▶ **What this task involves**
An exact copy of all the data is needed, with every picture left out.

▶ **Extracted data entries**
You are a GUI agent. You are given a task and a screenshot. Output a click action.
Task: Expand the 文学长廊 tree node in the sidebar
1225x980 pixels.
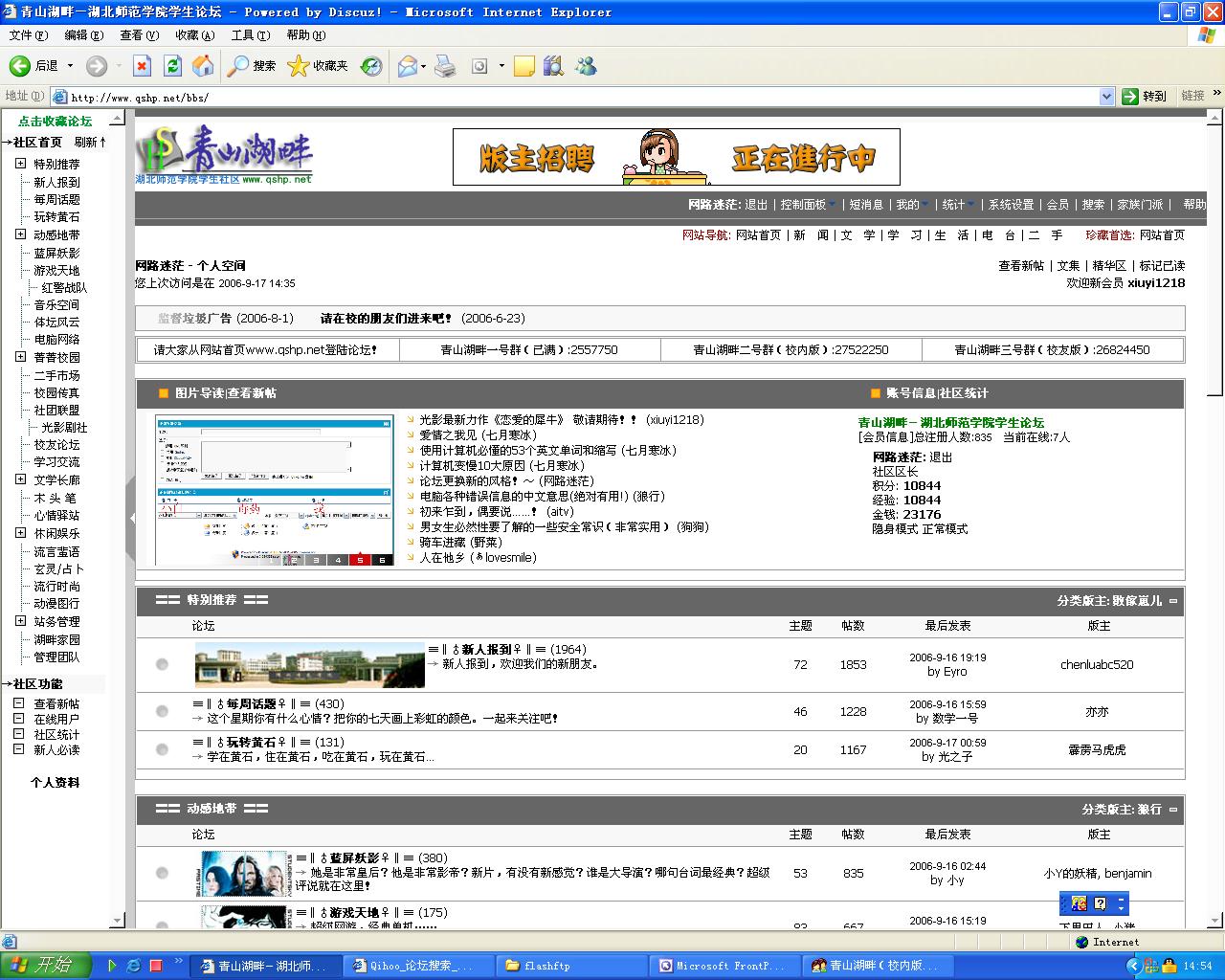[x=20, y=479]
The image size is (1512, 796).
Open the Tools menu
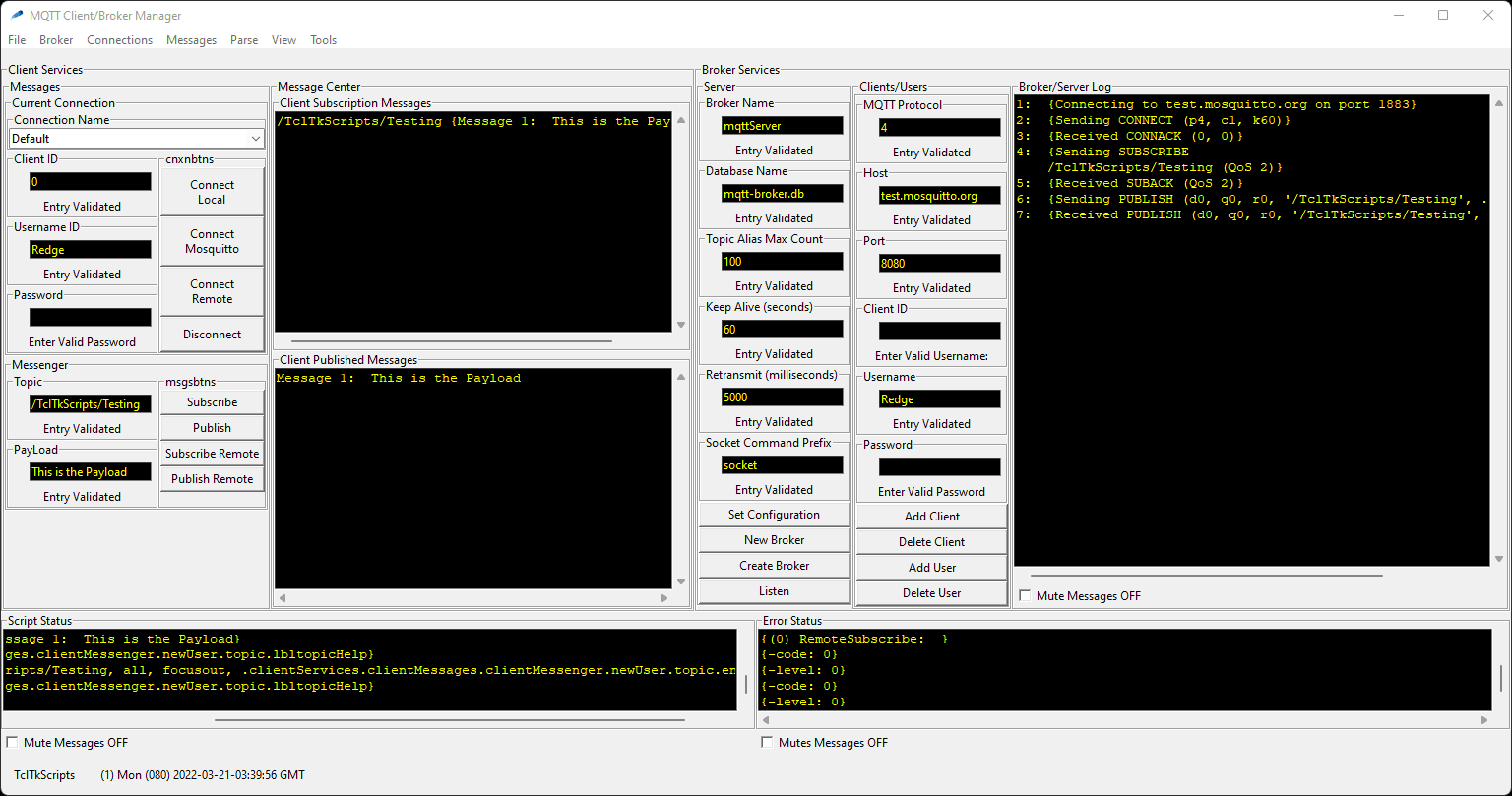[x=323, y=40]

▶ **Result for this task**
You are a GUI agent. You are given a task and a screenshot. Output a click action.
Task: Expand the 文学长廊 tree node in the sidebar
1225x980 pixels.
[x=20, y=479]
The image size is (1512, 796).
Open the Tools menu
[x=323, y=40]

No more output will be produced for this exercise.